━━━ Document section ━━━

# Can you help?



## charly (Mar 20, 2018)

Hello people,

I started to listen classic music a lot and I was wondering if someone could tell me where can I find a piece that has this type of sudden kick and slow decrease?

Go to 30:02 to understand what Im talking about.






Thank you


----------



## Biffo (Mar 7, 2016)

charly said:


> Hello people,
> 
> I started to listen classic music a lot and I was wondering if someone could tell me where can I find a piece that has this type of sudden kick and slow decrease?
> 
> ...


I am not sure what you mean by 'sudden kick and slow decrease'. The piece on youtube is the prelude to Act III of Wagner's Lohengrin. The festive atmosphere of the piece is to set the scene for the wedding of Lohengrin and Elsa. In the opera the slow ending of the Prelude leads directly into the gentle wedding chorus and march (well known from countless weddings), in other words the 'slow decrease' is a transition into the action of the opera.

━━━ Source excerpt ━━━

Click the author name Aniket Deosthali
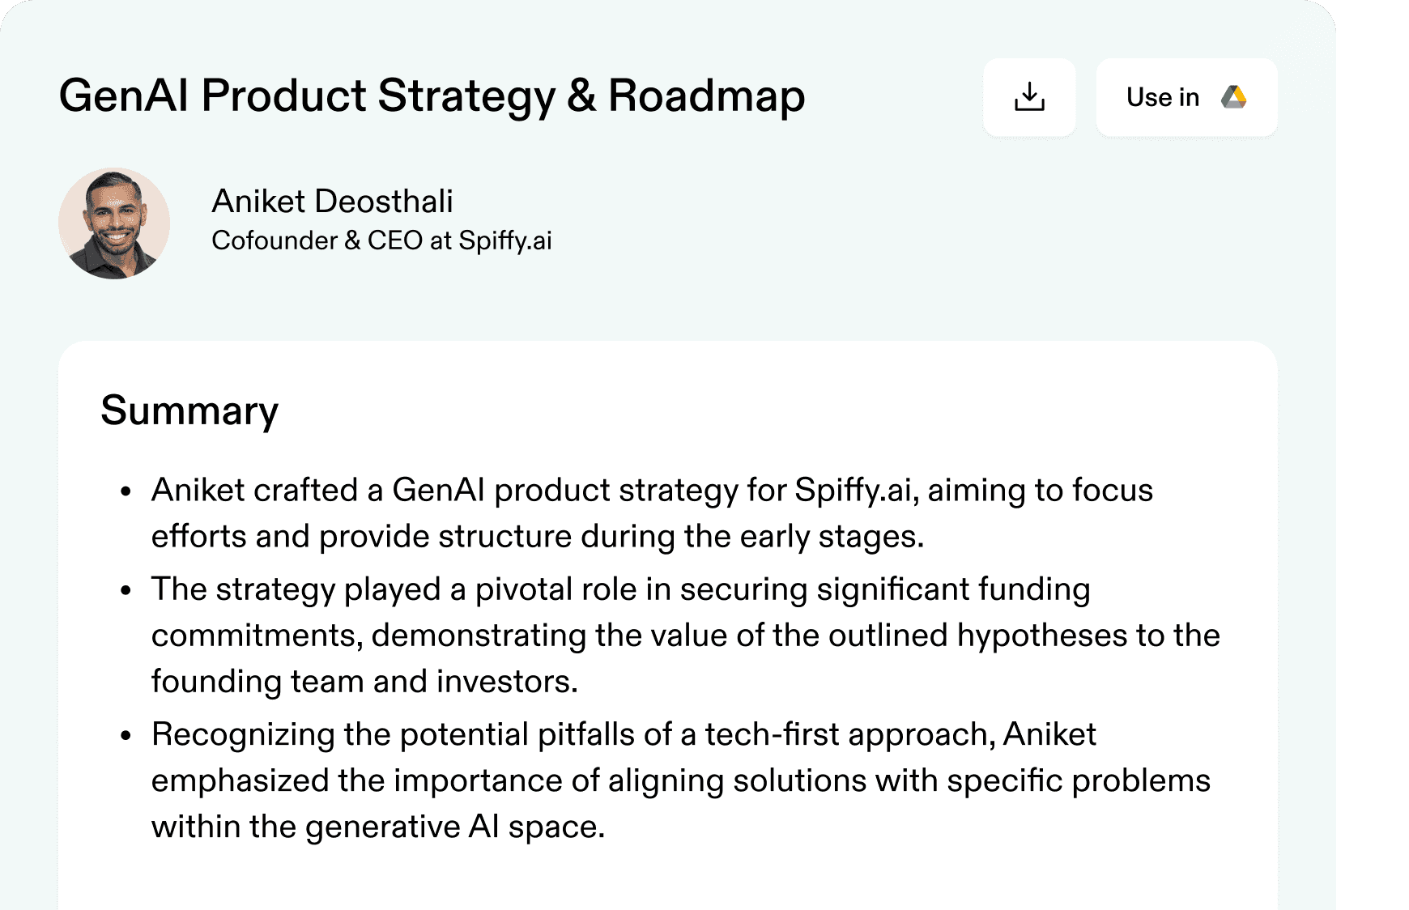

━━━

Work instructions:
1) In the forum thread about classical music, what piece does the reply say the video is?
2) Carry on the forum thread about the Lohengrin prelude from the end of the last reply.

Results by task:
1) The prelude to Act III of Wagner's Lohengrin.

2)
Mendelssohn's Overture to 'A Midsummer Night's Dream' is a generally fast piece but it slows down magically at the end. I am sure there must be numerous other examples but can't think of them right now.


----------



## Phil loves classical (Feb 8, 2017)

You mean like riding off of a cliff right ? :lol:

Schubert’s Symphony 8 first movement comes to mind, that is more of a small hill. Dvorak Symphony 8 and 9.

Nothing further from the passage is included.